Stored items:
--- START ---

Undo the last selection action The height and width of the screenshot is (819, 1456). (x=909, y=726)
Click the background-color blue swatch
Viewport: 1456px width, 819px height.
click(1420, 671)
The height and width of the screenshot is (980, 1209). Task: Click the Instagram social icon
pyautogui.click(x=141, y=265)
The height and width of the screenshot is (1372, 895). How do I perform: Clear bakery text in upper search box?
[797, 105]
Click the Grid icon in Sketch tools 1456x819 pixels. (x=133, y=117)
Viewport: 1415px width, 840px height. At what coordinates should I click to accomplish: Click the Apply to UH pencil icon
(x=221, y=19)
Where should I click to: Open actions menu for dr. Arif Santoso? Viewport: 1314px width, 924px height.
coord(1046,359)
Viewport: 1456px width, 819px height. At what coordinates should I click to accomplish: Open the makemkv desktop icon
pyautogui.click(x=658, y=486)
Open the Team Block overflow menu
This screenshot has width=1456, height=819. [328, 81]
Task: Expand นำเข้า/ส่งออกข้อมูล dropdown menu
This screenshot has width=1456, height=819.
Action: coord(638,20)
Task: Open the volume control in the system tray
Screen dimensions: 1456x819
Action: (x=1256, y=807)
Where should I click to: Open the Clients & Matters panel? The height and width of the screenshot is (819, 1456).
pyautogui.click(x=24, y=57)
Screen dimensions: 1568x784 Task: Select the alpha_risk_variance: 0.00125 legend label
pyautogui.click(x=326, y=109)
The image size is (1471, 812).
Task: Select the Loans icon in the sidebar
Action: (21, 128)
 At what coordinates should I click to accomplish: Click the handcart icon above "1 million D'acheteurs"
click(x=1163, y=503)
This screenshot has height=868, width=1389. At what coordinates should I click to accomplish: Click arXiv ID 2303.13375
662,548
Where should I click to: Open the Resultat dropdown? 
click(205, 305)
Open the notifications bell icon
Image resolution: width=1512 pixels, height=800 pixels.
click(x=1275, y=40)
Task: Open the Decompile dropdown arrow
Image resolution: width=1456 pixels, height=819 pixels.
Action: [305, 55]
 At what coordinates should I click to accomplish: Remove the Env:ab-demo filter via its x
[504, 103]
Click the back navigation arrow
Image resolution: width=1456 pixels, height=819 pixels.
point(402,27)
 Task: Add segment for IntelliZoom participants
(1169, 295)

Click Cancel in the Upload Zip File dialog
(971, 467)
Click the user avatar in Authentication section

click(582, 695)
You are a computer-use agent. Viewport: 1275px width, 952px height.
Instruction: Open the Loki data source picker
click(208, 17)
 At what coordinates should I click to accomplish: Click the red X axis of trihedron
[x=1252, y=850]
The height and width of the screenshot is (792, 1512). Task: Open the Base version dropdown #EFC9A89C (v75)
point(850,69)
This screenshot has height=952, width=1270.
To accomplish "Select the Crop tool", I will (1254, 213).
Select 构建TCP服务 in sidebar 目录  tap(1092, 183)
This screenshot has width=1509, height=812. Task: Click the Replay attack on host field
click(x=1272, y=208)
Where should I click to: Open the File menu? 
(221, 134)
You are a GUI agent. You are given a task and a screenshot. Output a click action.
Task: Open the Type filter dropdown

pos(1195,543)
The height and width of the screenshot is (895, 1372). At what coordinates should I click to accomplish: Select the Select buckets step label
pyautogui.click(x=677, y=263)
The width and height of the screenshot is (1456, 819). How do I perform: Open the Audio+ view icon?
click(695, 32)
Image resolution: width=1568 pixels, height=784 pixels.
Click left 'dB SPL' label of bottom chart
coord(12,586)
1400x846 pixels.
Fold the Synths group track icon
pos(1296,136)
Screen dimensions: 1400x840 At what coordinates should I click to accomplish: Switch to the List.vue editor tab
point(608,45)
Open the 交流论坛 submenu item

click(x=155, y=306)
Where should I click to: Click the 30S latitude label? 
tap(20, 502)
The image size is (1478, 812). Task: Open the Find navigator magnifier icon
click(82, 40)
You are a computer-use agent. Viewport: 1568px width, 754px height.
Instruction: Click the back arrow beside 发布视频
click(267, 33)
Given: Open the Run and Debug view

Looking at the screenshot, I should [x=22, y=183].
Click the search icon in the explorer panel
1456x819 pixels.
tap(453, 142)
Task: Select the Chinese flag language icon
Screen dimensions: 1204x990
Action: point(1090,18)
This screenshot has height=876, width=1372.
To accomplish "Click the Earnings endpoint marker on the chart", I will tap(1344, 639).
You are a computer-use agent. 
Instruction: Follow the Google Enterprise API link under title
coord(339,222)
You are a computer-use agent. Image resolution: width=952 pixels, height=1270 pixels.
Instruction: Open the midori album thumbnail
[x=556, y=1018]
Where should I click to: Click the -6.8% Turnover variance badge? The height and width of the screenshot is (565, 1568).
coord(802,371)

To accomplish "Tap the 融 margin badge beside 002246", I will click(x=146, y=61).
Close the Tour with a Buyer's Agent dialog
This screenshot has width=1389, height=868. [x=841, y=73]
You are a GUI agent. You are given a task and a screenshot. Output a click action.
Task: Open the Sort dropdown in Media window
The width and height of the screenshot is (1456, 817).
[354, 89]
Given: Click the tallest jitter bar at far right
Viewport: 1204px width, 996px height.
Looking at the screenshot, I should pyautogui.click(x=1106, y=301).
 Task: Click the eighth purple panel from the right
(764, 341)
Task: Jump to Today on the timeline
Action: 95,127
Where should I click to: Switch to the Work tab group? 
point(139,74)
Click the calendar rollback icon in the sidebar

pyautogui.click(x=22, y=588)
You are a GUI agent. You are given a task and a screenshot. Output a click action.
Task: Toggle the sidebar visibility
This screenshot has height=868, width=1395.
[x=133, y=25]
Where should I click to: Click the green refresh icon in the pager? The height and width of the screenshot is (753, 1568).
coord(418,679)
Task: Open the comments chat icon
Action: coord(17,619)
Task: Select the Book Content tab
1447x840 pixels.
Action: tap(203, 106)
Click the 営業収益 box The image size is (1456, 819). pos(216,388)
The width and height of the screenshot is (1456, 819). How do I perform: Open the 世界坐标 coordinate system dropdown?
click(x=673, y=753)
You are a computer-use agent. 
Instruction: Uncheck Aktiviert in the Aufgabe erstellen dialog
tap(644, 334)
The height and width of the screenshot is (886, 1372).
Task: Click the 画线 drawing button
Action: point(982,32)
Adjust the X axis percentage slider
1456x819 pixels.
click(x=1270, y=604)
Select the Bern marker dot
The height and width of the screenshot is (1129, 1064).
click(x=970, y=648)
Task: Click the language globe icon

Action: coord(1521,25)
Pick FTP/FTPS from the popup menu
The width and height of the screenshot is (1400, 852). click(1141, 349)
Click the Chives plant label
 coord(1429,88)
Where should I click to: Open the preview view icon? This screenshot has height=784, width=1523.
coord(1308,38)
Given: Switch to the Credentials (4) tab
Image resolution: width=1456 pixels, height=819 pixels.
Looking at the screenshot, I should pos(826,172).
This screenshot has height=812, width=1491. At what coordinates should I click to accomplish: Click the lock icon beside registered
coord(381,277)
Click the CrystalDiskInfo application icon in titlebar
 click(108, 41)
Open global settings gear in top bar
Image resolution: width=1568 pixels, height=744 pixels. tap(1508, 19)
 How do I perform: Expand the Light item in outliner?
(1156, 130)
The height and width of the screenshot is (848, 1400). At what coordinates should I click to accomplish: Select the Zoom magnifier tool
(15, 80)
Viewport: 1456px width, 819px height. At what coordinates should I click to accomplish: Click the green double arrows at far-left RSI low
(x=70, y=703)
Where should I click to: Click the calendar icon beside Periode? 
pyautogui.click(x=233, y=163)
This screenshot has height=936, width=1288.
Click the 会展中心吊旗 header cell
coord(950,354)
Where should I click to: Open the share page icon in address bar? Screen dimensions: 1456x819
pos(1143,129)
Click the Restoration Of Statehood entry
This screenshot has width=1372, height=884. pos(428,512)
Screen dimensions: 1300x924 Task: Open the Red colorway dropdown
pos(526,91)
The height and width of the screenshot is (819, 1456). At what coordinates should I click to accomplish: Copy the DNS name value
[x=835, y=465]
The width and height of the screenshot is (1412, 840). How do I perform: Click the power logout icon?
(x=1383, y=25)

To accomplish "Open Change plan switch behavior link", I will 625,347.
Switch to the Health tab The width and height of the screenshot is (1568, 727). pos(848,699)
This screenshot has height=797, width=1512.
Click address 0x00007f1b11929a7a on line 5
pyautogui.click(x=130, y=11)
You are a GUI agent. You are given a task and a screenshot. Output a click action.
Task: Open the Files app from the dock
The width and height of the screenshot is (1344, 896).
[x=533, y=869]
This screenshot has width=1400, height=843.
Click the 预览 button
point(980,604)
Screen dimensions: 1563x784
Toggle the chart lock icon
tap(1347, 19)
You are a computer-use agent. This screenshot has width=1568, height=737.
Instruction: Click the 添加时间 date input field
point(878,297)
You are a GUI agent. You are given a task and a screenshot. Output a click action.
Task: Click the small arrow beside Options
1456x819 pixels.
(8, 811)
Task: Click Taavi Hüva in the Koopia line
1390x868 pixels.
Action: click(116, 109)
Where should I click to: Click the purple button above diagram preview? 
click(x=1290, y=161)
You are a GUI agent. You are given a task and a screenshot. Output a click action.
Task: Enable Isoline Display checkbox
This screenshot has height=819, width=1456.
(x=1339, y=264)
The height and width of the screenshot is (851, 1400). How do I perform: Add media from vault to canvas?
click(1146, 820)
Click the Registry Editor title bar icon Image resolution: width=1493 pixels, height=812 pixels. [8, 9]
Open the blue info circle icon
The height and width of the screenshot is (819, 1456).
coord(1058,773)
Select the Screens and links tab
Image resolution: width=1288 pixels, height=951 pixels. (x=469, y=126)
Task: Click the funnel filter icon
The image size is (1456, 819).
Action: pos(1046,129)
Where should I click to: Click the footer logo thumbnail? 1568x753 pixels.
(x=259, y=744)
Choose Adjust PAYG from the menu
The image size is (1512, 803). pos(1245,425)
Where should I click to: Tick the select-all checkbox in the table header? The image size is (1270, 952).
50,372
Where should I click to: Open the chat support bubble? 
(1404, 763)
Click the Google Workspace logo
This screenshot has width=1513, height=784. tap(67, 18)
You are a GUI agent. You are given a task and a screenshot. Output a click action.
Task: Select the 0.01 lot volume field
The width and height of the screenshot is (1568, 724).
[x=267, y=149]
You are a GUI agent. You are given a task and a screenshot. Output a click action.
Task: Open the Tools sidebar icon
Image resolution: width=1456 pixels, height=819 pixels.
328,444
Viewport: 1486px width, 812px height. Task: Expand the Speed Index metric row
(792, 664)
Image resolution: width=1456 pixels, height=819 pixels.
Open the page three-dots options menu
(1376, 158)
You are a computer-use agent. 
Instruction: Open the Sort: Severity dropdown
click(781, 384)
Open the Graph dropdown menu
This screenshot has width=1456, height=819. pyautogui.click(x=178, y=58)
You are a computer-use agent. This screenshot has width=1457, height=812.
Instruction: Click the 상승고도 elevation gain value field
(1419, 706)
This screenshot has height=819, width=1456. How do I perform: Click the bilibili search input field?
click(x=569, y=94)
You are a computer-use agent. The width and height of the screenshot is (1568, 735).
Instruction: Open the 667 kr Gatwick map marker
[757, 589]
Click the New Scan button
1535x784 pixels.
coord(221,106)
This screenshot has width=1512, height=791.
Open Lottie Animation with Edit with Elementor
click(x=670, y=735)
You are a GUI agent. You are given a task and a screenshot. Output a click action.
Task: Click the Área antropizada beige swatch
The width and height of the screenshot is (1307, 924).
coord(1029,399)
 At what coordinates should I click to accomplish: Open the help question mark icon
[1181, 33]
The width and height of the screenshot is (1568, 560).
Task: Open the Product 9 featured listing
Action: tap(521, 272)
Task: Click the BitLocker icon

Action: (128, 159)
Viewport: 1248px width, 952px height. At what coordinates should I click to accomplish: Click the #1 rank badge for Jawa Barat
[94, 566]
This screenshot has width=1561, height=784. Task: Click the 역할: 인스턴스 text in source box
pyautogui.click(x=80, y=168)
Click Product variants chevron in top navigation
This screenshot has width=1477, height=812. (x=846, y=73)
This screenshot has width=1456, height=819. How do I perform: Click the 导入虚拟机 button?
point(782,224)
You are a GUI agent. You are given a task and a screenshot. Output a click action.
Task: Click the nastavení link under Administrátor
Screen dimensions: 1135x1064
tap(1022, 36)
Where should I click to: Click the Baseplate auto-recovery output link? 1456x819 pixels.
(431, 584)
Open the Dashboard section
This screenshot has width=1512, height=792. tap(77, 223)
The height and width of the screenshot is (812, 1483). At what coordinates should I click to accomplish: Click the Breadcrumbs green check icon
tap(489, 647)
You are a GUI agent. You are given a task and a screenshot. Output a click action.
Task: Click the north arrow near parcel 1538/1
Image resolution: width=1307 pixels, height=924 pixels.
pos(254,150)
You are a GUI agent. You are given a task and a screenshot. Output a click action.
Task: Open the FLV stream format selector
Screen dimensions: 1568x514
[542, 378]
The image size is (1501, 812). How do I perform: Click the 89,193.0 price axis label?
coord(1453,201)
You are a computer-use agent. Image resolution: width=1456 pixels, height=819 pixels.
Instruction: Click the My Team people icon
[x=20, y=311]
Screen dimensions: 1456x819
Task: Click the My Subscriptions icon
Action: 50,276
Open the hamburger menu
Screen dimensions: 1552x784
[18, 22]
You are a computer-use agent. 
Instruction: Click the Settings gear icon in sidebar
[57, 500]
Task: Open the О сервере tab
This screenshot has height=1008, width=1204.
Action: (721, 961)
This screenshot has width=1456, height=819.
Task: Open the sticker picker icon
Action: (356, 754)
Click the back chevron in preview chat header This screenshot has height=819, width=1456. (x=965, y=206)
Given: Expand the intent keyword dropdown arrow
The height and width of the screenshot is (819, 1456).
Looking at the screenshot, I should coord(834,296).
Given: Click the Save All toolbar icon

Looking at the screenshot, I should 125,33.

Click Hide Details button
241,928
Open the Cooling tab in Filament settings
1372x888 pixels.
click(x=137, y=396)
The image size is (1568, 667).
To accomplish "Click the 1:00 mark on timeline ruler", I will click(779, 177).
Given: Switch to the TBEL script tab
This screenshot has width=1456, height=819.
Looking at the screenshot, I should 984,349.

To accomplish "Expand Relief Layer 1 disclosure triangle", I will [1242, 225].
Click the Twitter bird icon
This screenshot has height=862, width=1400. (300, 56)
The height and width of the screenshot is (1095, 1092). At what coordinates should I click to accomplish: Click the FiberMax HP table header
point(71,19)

--- END ---

Work out how many lines in the preceding data include the word "computer". State only that number.

Written answer: 11